Environmentally relevant concentrations lithium exposure induces neurotoxicity in yellowstripe goby (Mugilogobius chulae): Responses of BDNF/AKT/FoxOs in regulating glutamate excitotoxicity and mitochondrial function

Abstract

The wide application of lithium in green energy and clinical psychiatry results in ubiquitous occurrence of lithium in aquatic environments. However, researches on the toxicity of lithium are largely confined to acute and/or high-dose scenarios, with insufficient data on its impacts on non-target organisms at environmental levels. The present study investigated the neurotoxicological effects of environmentally relevant concentrations of lithium exposure on yellowstripe goby (Mugilogobius chulae) and the related molecular response mechanisms.
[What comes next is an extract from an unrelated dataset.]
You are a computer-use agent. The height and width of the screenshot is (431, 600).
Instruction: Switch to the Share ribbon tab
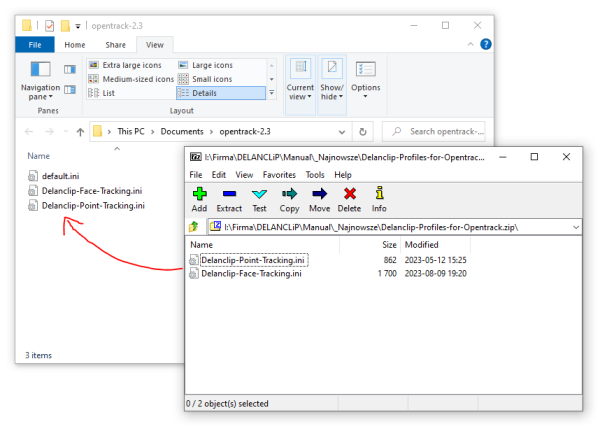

The results showed that lithium exposure significantly inhibited the expression of the target protein GSK-3β in the brain of M. chulae, and induced a series of harmful events including oxidative stress, glutamate accumulation, and even behavioral alteration. The organism mitigated the excitotoxic effects of glutamate accumulation by down-regulating ionotropic glutamate receptors. At the same time, the organism met the energy supply and alleviated oxidative stress by altering mitochondrial function. Notably, the stress regulators FoxOs and sestrins both modulated synaptic sensitivities to enhance the neural signaling and altered the energy metabolism pattern to alleviate energy crisis, all of which were important for maintaining neuronal survival and organismal homeostasis. In conclusion, lithium exposure induced glutamate excitability and led to a series of toxic events. Meanwhile, FoxOs played an important role in neural signaling and homeostatic regulation of energy metabolism in brain. This study furthered the comprehension of the neurotoxic impacts of lithium on aquatic organisms, elucidated the associated molecular mechanisms, and underscored the environmental risks posed by increasing lithium contamination.